# Replacing the Economizer



## jamesgpobog (Feb 18, 2012)

Another one of my sea stories...


Replacing the Economizer

It was very soon after I had reported on board, probably just a matter of a day or two, that B division embarked on a rather amazing repair job to one of the boilers, a Babcock & Wilcox 450lb sectional header (“K”) type.

Before I had come on board, the economizer on #3 (starboard aft) boiler had gone bad. The project to replace it went to Chief Wassom, that never-smiling (seemingly) old man who was all of 30. Under his direction, the old economizer had been cut out, but then had to be removed from the boiler room and the new one brought in and installed. I don’t know how the old one was taken out, if it went in one piece, or was cut up, but I do know that the new one was about eight feet long, close to three feet wide, five to five and a half feet tall, and weighed about ¾ of a ton. Think of a giant steel multi row car radiator. This thing was big and heavy.
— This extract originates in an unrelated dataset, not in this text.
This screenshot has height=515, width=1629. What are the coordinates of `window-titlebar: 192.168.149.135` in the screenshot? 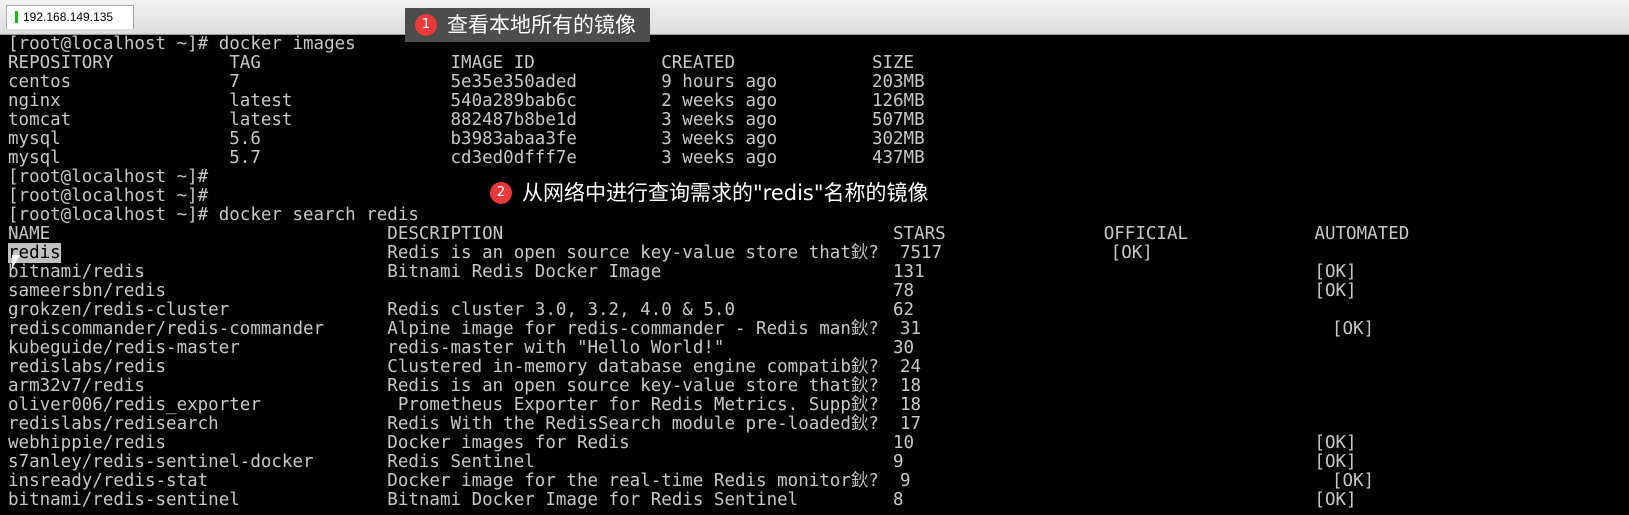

Chief rounded up all the grunts in the division, probably 12-15 of us and that’s when I realized…”He wants us to carry this damn thing!” It gets even better….it was stowed in a wooden crate up on the 03 deck next to the smokestack, and it needed to get four decks down into the boiler room.

I did not think it was going to be possible and someone was going to get hurt or killed moving the monster. Chief obviously thought otherwise.

So, we began, everyone grabbing where they could, pushing, pulling, and manhandling the brute as best we could. I don’t know how we did it, but we actually moved it down two very steep ladders (open stairways) completely by manpower alone. That brought us to the point where we had to move it inside the ship, up until now it had all been work out on deck.

It had to come inside, go down one more deck, move into the boiler room, and then be maneuvered onto the boiler. Chief had actually planned the move pretty well and several holes had been cut in the bulkheads (walls), a ladder cut out, and pulleys rigged in several places. We still had to push and pull it around, but once it got inside it actually was easier to move around and it was placed on the boiler ready to be hooked up without anyone getting hurt. The whole project only took a few hours too. I’m sure building the Pyramids was harder, but back then it felt pretty darn close to the same thing for me.


----------